I wonder if it would help for you to slightly shift your focus in trying to find a way through this situation. From what you have stated, at the moment it sounds like you are focusing on how you can get him to change. You want him to understand that from your perspective things are not well, and you expect this to be enough motivation for him to also feel that things are not well.
However from his perspective, there doesn't appear to be any motivation for him to change. Things are exactly as he wants them to be at the moment, and he can clearly live with you not being happy.
What I am trying to say is you cannot change or fix him - only he can do that.
All you can do is change yourself. At the moment you feel as though you are in the role of housekeeper while he has his affairs. If you separate you feel you would have nothing. I take it from this you are not married and so wouldn't have rights in this respect, but perhaps rights as a common law partner. I am not a solicitor, however perhaps seeking legal advice to ascertain your financial rights if you did separate under the circumstances, would give you a better idea of where you would stand if you did leave, due to his infidelity.
On a relationship perspective, only you can decide what you will and will not put up with. We teach others how to treat us. If you have been in this relationship for 35 years, you know what the future looks like if things remain the same. If you know that you cannot change him, and you focus on yourself, what do you want things to look like for you in the future if you stay, and if you leave.
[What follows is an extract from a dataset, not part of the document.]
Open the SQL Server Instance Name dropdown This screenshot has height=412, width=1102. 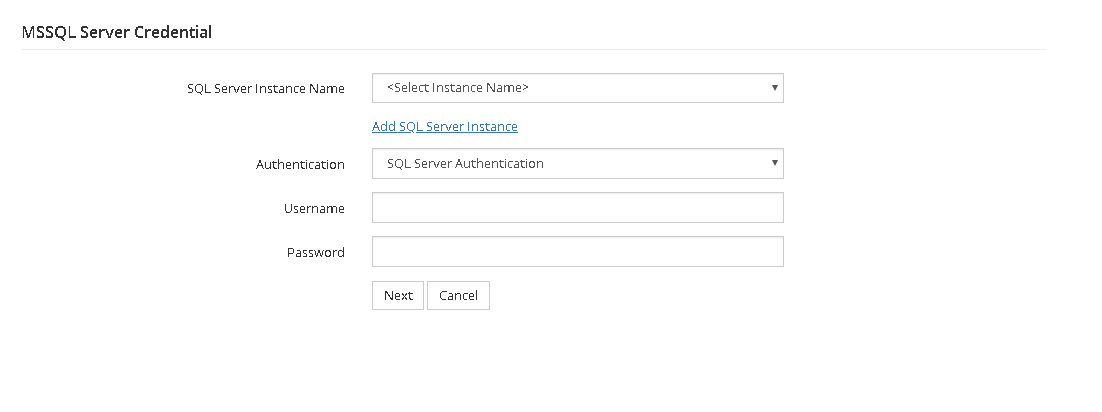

What needs to change for you to get to where you want to be, what do you need to do to make that happen. You do have options, you could leave, and start again. You might have nothing materially, but you would have control over your life, and you may be happier.
If that doesn't feel right, consider if you stay, what do you need to do to make this manageable for you? Maybe change the relationship you have with him, change your focus away from the relationship you have with him, and towards other ways to fulfil yourself and your life, without him, but in the same house. How would it feel if you focused on yourself, did things you enjoy, but without him, increased your contact with other people, gained fulfilment outside of the relationship. Consider whether that would make it more manageable for you?
This would give you the financial stability, but also allow you to gain the fulfilment you desire from a relationship - it doesn't have to be with him.